Monday, August 20, 2007
We're In UR Rainstorms, Playin UR Variant On Softball: Softball Week 7
Oh, hai. Your Softball Week 6.5 Update is in UR internets.
I'll explain the lumpy, furry gentleman to the left -- I'm highly allergic even to the picture, and am wacked to the gills on Claritin as I write this -- in just a moment. First, though, let me set this Sunday's scene for you: it was cloudy and kind of cold and right around 4pm the glowering sky delivered a little bit of drizzle. Not enough to soak anyone, but enough to keep those who'd been on the fence in their homes. And those who had not been in their homes -- a long list of regulars were on vacation or otherwise indisposed -- represented further attrition. I got to the park, just a few steps behind Joel and Linda expecting to find no one waiting at all. Instead, we found Kelsey and Amber and Ted and Greg under a tree, watching the all-weather Feist Squad from last year playing on our field. They'd turned out a full 18-plus. We barely had enough for 3-on-3 hoops. The arrival of Jasper and Scott Snelling helped, but even this talent-rich assemblage wasn't nearly enough to play a game (of softball) (you need to pay attention). Unwilling to bum rush Da Feist Squad so the five of us could stand in the field and complain about how wet we were, we headed to another field (the site of last year's inaugural away game).

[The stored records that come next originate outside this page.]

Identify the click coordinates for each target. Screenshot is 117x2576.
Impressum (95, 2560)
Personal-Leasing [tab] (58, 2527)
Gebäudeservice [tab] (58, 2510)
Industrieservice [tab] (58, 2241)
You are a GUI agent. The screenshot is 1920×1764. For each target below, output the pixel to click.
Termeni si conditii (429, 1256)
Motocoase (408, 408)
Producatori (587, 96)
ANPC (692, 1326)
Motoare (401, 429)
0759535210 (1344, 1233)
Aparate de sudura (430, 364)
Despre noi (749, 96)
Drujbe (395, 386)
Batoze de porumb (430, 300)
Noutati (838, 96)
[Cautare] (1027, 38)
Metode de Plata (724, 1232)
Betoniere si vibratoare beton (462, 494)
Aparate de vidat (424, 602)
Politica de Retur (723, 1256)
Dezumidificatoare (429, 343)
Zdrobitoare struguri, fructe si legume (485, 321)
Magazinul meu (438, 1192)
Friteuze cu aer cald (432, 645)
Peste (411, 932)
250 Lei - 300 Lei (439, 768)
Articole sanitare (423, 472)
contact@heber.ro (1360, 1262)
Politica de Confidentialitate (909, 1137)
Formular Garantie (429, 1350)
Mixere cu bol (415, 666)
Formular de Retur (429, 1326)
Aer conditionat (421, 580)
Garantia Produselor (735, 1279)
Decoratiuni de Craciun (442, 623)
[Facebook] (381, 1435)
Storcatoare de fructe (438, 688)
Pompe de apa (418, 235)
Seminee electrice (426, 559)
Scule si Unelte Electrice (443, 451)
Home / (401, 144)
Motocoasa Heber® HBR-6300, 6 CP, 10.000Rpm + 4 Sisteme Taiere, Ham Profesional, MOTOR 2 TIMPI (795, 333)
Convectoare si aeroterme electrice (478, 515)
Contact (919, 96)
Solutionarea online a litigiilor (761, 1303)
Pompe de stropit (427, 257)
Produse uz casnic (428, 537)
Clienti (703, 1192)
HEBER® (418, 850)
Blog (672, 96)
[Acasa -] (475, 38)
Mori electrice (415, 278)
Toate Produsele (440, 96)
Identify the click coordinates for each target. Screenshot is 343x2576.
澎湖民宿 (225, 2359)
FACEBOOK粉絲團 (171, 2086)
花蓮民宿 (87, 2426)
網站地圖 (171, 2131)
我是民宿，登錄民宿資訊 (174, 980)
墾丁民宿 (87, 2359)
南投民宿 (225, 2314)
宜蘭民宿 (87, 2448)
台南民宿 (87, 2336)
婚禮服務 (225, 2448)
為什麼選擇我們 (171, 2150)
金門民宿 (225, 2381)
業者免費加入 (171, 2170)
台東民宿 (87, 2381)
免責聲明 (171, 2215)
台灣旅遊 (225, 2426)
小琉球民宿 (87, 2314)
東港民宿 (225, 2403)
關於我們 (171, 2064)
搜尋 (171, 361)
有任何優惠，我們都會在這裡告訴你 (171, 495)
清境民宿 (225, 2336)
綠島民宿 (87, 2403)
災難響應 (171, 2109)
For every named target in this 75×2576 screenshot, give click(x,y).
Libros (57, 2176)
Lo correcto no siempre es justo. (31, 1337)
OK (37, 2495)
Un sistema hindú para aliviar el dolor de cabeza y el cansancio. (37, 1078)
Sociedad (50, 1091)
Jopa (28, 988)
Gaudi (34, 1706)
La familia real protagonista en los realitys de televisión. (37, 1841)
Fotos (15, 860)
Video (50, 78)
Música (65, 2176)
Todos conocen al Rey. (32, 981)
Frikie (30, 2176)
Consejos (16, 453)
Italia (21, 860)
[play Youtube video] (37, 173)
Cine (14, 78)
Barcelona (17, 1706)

There, we took infield and batting practice in the rain, which didn't seem terribly smart even then, but we all had gloves and what else are you going to do when it rains, go home and get high and watch a movie? (A: Yes) Everyone hit, some of us fielded, Jasper received his usual tutorial from Kelsey and managed to get catchable throws to first base from shortstop with much greater regularity than I was able to from the same position. Harold, a former random who starred last week and is hopefully on his way to becoming a regular, arrived slightly later. Gabe London and his friend Mike some time after that. But even when you consider that I have the wit and charm of six men, that's not enough for a game. For a game of softball. Which you'd know is what I was talking about if you were...forget it. Anyway here's where it gets interesting.
I know, finally, right? It turns out that Kelsey, previously known for his associations with Larry King (right) and the University of Redlands, actually grew up in Oregon. Where it rains a lot, forcing hardy Oregonian baseballers indoors to play a variation on baseball Kelsey called "One-Eyed Cat." Linda called it "One-Eyed Monkey" as a joke. I called it "One-Eyed Jack" apparently in earnest, thus displaying the same Roth-family knack with names that led my father to conflate Dead Man Walking (one of the few movies I went to on a date in high school; holla at a true playa) and 12 Monkeys (which I saw with a bunch of high school dude friends) into "12 Men Walking." Anyway, while Kelsey thought the game was indigenous to the Evergreen State, it turns out that what we were playing was a much older game than we'd thought. Once known as "Old Cat," it was a predecessor to baseball played mostly in the rain by people too stupid to stay at home and watch a movie when that was obviously what...anyway, here are the rules:
There is one base. Second base. There is also home plate. There is a pitcher (pace Wikipedia, this position was originally known in Old Cat as "The Giver"...peace, Lois Lowry), there are fielders, there is a hitter (or "Striker" back in the Andrew Jackson administration). The Striker hits and runs -- past the Giver -- to second base. Once the Striker reaches the base, he or she can choose either to run back home (for a run) or stay there; this makes possible numerous witticisms of "the base is loaded" or "play at only base" variety. One-Eyed/Old Cat is a pretty simple game (not nearly as sophisticated as the two-eyed cat above), but it's a lot simpler when Kelsey explains it. I use too many adjectives.
Due to the wet conditions on the field, there were a lot of hits and a lot of runs, and very little scorekeeping. Highlights included Scott Snelling homering in his first two at-bats, me hitting a homer and wiping out really badly (I think everyone knew that was going to happen), Linda registering an RBI on perhaps the littlest hit of the season, gnarly wipeouts by Amber and Scott, late-game cameos by Gabriel "Santiago" London and his friend Mike, and one of the most amazing home runs in league history by Harold. You may remember Harold from last week as the Yankee-fan newbie who had a nasty collision with Elliot (in the Jermaine O'Neal throwback jersey) at first base. He was back this week, dropping Mackey Sasser jokes with a panache that recalled a young Jeff Ciprioni and doing his hard-working thing in the field. On one long drive he rounded second (that is to say, got there and turned around) and headed (directly) for home as a perfect relay arrived via (I think) Ted. The throw beat him to the plate. Kelsey caught it in perfect position. And Harold leapt over the tag and landed directly on the plate. It wasn't a particularly high jump. It wasn't a particularly graceful one. But it was one of the most amazing plays I've seen in my entire One-Eyed Cat career. I may never see its like again. The game ended with Amber making a leaping grab on a liner I authored. Then we went to the bar, where the nice new rockabilly bartender guy almost made us forget the horror of Zombie Ryan Adams. Did you know that guy complimented my girlfriend on her skirt one day? Can you believe that? And then he chased a dude while mumbling "braaaains." What a jerk.
Anyway: I'm going to try to work up a recap for last week's classic. I feel badly about not having done one, and that game -- a 14-13 barn-burner played as well and as joyously as any contest this year -- deserves better than my shabby memory can probably provide. But I'm going to give it a shot, and I'm also going to post an image that includes a couple of speculative t-shirt ideas for this season, to see if we can't get someone to work up a demo on a shirt. Ted opined that after his efforts yesterday -- that is to say, getting soaked and then making audible squishing sounds en route to the bar -- he deserved a shirt. People, we all deserve shirts. Every last one of us. Ted deserves two, maybe.